坐定,一名十七八歲的黑衣少年送上來三杯香茗。
丁賬房含笑説道:“這是杭州龍井,最上好的,二位請先品嚐一口看,包管清香可口,與眾不同!”陳、項二人毫不猶豫地端起茶杯品嚐了一口,果然,清香撲鼻,入口生津,一股香甜味道直通到肚子裏去。
放下茶,陳飛虹笑讚了一句:“好茶。”一陣步履聲響動,客廳後面走出了四個身材-般兒瘦高的黑衣漢子,左右一分,神冷冷地站立在兩邊。
陳飛虹視若未睹,望着丁賬房説道:“茶已喝過了,有何見教,丁賬房可以直説話!”丁賬房眨了眨眼睛道:“陳爺要我直説什麼?”陳飛虹淡淡道:“我不以為丁賬房真是隻為請我進來喝一杯茶,坐等馬三爺!”丁賬房含笑凝目道:“那麼陳爺以為我是為什麼?”陳飛虹淡淡道:“如果我猜料的不錯,應該是我不該贏那當莊的!”丁賬房倏然一笑道:“陳爺高明!”語聲一頓,突然揚聲説道“送上來!”隨着他的話聲,廳後快步走出一個四十來歲的矮漢子,兩手拿了一個小布包兒直趨丁賬房近前。
丁賬房道:“放在茶几上。”矮胖漢子應聲把小布包兒放下,退回廳後而去。
丁賬房緩緩抬手打開那小布包兒,道:“陳爺請過目。”小布包兒裏東西只有兩件,一是陳飛虹放在賭桌上的那顆珠子,另外是一個紅紙封兒。
陳飛虹訝然道:“丁賬房,這是…”丁賬房道:“這是陳爺的那顆珠子,紅紙封兒裏是三張一千兩的銀票!”陳飛虹目光一凝,道:“三張一千兩的銀票,不對啊!我只贏兩千三百兩…”
“沒錯。”丁賬房含笑説道:“另外的七百兩,是敝東家的一點小意思!”陳飛虹道:“你説這是馬三爺的意思!”丁賬房點頭道:“正是。”陳飛虹道:“馬三爺不是不在麼?”丁賬房道:“這是我代三爺做的主!”
“哦。”陳飛虹目光一凝,道:“那麼我請問丁賬房這意思算什麼?”丁賬房道:“陳爺是個明白人,請陳爺高抬貴手,賞大夥兒一碗飯吃!”陳飛虹眨眨眼睛道:“我明白了,丁賬房是把我當成了向人伸手要錢花的…”丁賬房連忙接口説道:“陳爺千萬別誤會,您是位高手,到處遊戲…”

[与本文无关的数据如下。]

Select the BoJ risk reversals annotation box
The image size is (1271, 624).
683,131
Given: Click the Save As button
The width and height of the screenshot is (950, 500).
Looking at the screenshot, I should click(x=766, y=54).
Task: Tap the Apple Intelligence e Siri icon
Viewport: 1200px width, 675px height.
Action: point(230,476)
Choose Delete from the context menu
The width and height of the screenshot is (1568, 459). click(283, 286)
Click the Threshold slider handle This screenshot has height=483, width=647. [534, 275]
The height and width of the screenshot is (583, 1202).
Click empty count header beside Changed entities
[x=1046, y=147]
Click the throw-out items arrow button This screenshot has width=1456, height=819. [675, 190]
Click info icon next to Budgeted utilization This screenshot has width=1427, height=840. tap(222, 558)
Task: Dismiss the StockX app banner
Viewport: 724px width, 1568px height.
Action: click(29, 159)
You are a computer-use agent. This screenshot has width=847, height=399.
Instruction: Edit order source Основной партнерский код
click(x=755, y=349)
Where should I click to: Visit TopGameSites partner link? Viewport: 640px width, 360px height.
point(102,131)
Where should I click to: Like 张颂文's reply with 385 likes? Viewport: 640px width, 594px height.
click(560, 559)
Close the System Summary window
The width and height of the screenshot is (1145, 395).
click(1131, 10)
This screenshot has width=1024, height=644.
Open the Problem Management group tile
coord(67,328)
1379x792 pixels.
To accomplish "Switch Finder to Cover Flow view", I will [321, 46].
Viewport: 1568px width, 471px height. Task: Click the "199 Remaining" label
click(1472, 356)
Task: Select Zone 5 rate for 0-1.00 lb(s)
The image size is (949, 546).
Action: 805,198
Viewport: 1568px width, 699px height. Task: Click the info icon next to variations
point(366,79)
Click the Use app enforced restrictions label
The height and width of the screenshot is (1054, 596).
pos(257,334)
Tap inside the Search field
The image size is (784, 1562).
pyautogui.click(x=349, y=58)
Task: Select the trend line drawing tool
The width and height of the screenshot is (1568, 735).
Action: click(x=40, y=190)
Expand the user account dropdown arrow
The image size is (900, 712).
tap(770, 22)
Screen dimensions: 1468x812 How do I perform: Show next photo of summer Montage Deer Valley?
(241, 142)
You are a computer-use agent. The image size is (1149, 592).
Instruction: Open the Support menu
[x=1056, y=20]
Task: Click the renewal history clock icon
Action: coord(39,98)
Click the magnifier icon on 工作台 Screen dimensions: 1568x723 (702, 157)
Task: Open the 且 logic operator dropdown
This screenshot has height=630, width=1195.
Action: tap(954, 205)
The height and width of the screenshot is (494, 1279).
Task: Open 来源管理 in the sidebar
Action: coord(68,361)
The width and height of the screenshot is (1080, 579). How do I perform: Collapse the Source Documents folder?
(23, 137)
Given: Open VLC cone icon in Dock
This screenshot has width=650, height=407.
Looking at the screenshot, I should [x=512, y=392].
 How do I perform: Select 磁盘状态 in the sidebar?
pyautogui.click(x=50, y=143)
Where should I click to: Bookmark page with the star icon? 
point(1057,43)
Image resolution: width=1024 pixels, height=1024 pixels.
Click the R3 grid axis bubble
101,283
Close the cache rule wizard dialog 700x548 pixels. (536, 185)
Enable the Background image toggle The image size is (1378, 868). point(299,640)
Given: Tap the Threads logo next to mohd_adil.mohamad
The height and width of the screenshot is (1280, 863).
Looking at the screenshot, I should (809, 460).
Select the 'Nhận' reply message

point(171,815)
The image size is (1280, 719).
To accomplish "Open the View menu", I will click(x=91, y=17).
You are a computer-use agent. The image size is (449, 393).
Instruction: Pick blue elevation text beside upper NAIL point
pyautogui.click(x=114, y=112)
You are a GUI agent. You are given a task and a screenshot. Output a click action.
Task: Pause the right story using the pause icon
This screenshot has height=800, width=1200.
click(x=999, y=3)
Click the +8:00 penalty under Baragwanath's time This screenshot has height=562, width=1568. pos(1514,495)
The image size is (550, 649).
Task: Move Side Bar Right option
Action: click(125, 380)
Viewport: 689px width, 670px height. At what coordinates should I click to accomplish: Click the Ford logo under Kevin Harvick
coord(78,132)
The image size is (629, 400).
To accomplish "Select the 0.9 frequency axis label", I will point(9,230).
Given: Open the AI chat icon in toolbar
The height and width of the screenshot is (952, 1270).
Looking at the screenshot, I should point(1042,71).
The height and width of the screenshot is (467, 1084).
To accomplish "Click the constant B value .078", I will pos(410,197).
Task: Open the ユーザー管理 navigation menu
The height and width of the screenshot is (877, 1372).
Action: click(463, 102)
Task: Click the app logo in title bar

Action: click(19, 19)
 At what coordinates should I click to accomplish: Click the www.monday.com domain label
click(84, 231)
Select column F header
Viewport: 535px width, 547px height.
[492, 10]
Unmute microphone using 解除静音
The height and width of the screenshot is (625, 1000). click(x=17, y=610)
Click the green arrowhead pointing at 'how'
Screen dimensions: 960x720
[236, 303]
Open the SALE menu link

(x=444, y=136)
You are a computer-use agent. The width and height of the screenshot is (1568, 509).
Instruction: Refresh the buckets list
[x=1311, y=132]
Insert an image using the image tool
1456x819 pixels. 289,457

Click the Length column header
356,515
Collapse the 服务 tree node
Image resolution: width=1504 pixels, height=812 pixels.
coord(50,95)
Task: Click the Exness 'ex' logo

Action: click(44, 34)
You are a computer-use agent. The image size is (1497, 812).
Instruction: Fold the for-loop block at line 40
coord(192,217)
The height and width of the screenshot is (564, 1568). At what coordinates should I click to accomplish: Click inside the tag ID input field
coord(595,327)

“高手?”陳飛虹倏然一笑道:“丁賬房走眼了,這隻能説我一時僥倖,今兒個的手氣好而已!”丁賬房笑説道:“陳爺太客氣了,兄弟我也在江湖上走過,陳爺何必…”陳飛虹道:“這麼説,丁賬房認定我是個高手了!”丁賬房笑了笑,沒説話,沒説話就表示“認定”陳飛虹微一點頭道:“好吧,高手就高手吧,既然丁賬房願意送我這頂高帽子,我又何樂而不為,只是…”語聲一頓,接説道:“丁賬房的好意我心領,這厚贈我不能收!”丁賬房目光凝往,道:“那麼陳爺的意思是!”陳飛虹淡淡道:“丁賬房也是位聰明人,應該用不着我多説!”丁賬房臉微微一變,道:“這麼説,陳爺是打算走另外一條路子!”陳飛虹道:“我不知道丁賬房這另一條路之語何指?”丁賬房淡淡道:“請陳爺別怪我直言,既然陳爺不肯高抬貴手,賞大夥兒一碗飯吃,大夥兒為保住這碗飯,説不好只得請陳爺原諒,請陳爺把那雙神乎其技的高明貴手留下了!”陳飛虹輕聲一笑道:“丁賬房快人快語,乾脆得讓人佩服,只是我請教,這是馬三爺的意思,還是你丁賬房跟大夥我的意思?”丁賬房道:“陳爺認為這有兩樣麼?”陳飛虹點頭一笑道:“説的是,這似乎不該有什麼兩樣,無如我也不願走這第二條路!”丁賬房道:“只怕由不得陳爺!”陳飛虹道:“丁賬房有把握?”丁賬房冷冷道:“陳爺何妨試試!”話落,他伸手拿起了茶杯。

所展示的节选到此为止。